[Brief] Render the material as a Markdown table with the columns Row and Line, numbering each row and omitting blank lines. Include only the lines beginning with the one that contains "Open the 表情" and continuing through the one that contains "Action: coord(48,33)".

[Task input]
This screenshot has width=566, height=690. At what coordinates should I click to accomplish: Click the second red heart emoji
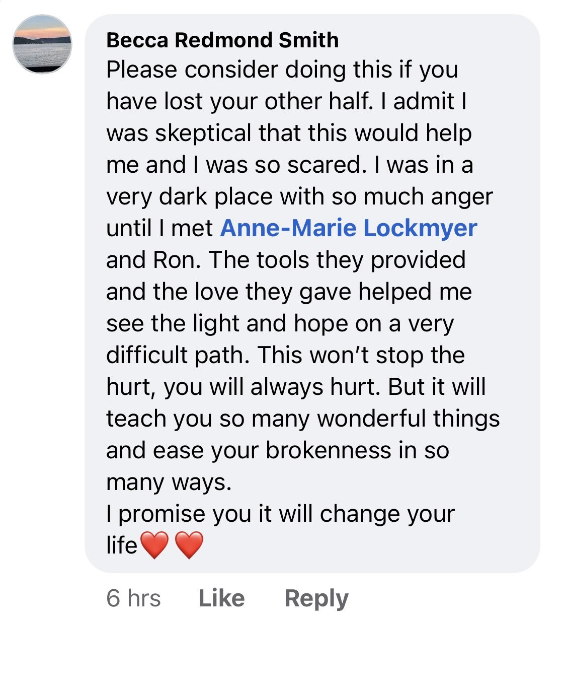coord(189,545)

* * *

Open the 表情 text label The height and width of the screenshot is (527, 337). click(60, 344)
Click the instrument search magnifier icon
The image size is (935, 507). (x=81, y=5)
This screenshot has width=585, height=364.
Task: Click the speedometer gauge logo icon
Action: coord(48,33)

[Worked answer]
| Row | Line |
|---|---|
| 1 | Open the 表情 text label The height and width of the screenshot is (527, 337). click(60, 344) |
| 2 | Click the instrument search magnifier icon |
| 3 | The image size is (935, 507). (x=81, y=5) |
| 4 | This screenshot has width=585, height=364. |
| 5 | Task: Click the speedometer gauge logo icon |
| 6 | Action: coord(48,33) |